Action item - Your answer should be one number: the count of lines in these entries that hold the word "computer".

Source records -
= = =

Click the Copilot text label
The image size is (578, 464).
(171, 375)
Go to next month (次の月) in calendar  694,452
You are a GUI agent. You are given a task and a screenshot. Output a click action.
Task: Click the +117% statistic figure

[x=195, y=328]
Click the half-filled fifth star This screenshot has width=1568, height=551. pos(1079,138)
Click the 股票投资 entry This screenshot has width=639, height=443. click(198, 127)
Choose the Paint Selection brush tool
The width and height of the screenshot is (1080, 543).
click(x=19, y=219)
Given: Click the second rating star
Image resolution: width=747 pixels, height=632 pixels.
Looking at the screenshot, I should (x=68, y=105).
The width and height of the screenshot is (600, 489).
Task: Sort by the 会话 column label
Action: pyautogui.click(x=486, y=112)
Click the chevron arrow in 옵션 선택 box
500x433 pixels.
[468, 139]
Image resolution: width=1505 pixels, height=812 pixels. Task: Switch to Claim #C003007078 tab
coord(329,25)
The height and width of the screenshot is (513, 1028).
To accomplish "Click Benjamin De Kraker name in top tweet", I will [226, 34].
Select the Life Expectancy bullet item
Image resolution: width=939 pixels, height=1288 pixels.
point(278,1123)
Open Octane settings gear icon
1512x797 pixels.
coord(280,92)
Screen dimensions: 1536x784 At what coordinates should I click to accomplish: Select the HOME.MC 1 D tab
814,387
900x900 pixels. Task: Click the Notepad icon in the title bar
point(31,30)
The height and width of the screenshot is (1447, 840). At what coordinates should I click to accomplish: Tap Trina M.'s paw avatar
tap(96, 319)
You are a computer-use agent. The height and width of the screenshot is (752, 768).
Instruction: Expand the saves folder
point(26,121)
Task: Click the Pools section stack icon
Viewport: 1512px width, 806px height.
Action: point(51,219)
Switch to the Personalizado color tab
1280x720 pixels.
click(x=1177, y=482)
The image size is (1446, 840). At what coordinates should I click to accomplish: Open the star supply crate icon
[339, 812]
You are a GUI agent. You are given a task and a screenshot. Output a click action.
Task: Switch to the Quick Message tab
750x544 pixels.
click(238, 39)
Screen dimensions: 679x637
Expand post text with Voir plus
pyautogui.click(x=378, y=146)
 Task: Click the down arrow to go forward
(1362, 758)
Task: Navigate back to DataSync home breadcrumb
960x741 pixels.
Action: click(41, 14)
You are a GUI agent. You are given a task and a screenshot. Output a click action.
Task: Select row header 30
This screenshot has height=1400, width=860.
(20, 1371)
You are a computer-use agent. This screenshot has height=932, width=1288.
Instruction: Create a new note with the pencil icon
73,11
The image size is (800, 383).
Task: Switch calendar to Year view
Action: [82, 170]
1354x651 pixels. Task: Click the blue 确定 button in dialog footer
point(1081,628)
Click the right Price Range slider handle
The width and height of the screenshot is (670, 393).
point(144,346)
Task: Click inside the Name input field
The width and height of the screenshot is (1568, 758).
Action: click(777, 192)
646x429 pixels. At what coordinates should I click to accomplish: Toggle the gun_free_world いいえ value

= = =

Answer box - 2